* What needs to be done *
Reproduce the lines below word for word, leaving out the pictures.

* Record extracts *
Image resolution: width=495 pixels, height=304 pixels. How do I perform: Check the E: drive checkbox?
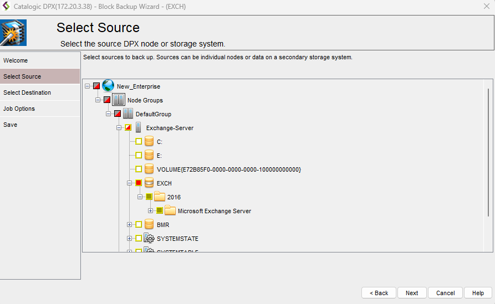click(139, 156)
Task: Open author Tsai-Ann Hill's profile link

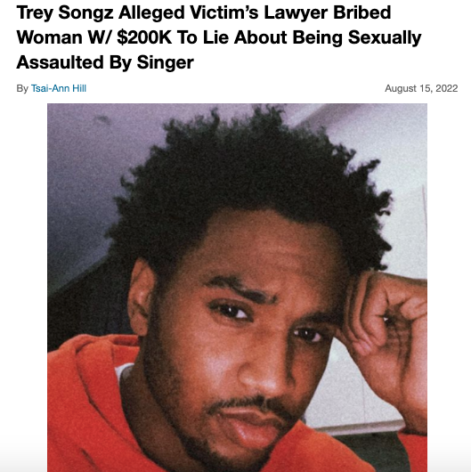Action: tap(59, 88)
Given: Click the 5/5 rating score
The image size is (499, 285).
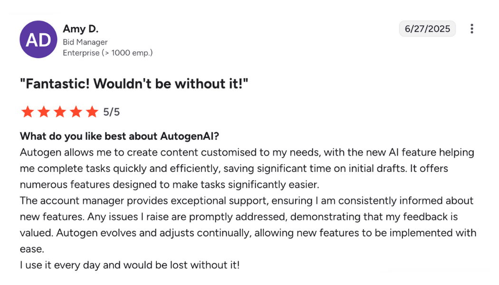Looking at the screenshot, I should tap(112, 112).
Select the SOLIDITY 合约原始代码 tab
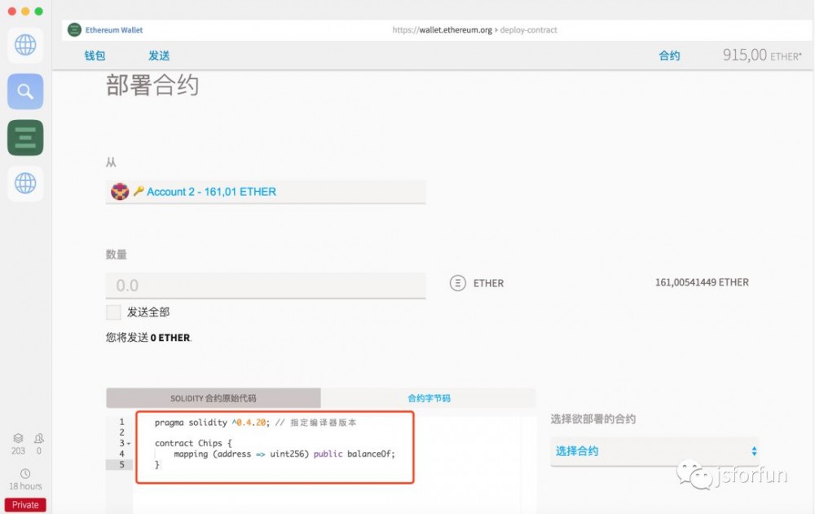 (213, 397)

* Expected answer *
Image resolution: width=495 pixels, height=304 pixels. How do I perform: Check the E: drive checkbox?
click(139, 156)
Task: Open author Tsai-Ann Hill's profile link

Action: tap(59, 88)
Given: Click the 5/5 rating score
The image size is (499, 285).
Looking at the screenshot, I should tap(112, 112).
Select the SOLIDITY 合约原始代码 tab
 (213, 397)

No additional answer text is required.